Bunny met Jack’s eyes and spoke in an entirely serious manner, which was sort of comical when one stopped to remember that he was a giant rabbit holding a bouquet of roses. “Courting a mortal is a terrible idea. It’s never not a terrible idea.”

“What?” Jack said, surprised at both the statement and the fact that Bunny was still using words like courting. It was the twenty-first century, after all. “I’m not ‘courting’ her, the roses are a completely platonic thing.”

Bunny raised his brow skeptically in response.

“Why would I try to get a girl that can’t even see me?” Jack said.

“I’m just saying, mate, nothing good comes out of it. In fact, you really shouldn’t even be spending so much time with Jamie Bennett,” Bunny said, handing Jack the finished bouquet. Jack swore under his breath as he snagged his hand on one of the thorns, accidentally icing the roses in the process.

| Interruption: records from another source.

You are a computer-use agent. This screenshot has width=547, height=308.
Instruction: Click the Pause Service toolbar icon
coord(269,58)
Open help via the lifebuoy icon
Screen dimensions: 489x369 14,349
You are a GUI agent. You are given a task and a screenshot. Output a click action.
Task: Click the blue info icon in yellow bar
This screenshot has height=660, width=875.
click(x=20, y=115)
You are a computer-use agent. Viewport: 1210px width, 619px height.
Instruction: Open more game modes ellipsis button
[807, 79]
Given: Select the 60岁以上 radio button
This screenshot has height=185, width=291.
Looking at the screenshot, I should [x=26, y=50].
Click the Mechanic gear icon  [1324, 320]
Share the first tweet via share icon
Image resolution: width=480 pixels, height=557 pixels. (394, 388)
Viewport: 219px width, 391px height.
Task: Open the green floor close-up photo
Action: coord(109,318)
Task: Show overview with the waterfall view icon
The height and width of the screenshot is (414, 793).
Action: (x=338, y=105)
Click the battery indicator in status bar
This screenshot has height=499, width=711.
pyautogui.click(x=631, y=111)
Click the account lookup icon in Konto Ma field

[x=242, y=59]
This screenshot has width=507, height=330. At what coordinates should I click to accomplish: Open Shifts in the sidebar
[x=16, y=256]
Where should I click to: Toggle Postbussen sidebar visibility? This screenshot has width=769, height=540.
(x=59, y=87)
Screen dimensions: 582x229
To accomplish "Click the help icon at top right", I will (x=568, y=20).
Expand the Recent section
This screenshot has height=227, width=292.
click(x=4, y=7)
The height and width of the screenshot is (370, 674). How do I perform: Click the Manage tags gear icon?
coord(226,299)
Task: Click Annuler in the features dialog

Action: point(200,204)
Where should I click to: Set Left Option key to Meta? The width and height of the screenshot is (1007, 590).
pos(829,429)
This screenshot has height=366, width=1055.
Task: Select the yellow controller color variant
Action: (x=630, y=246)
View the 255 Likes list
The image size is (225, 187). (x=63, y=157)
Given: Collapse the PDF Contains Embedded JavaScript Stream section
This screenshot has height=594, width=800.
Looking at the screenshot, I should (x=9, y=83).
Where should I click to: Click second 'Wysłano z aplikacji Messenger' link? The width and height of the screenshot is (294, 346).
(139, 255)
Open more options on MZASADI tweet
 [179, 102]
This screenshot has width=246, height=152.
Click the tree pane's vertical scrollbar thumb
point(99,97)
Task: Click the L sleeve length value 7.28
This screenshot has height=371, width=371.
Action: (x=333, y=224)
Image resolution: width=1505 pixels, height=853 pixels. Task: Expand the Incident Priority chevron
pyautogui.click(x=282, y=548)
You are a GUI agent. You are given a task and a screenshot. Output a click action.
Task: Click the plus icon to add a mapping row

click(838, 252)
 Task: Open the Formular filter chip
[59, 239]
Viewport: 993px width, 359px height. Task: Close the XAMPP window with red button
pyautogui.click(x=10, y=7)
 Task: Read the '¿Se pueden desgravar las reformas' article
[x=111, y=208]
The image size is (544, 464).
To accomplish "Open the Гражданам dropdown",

“Jamie-” Jack started, examining the finger that had been pricked by the thorns.

“Is a great kid, he really is, but that’s just it,” Bunny said, shaking his head slightly as he watched the edges of the roses freeze. “He’s a mortal, he’s going to grow up, he’s going to die one day, Jack. So is his cousin, so is every other mortal that you pal around with.”

“You think I don’t know that?” Jack said. It was something he didn’t like to think about much, the fact that the first person to ever see him was going to die one day.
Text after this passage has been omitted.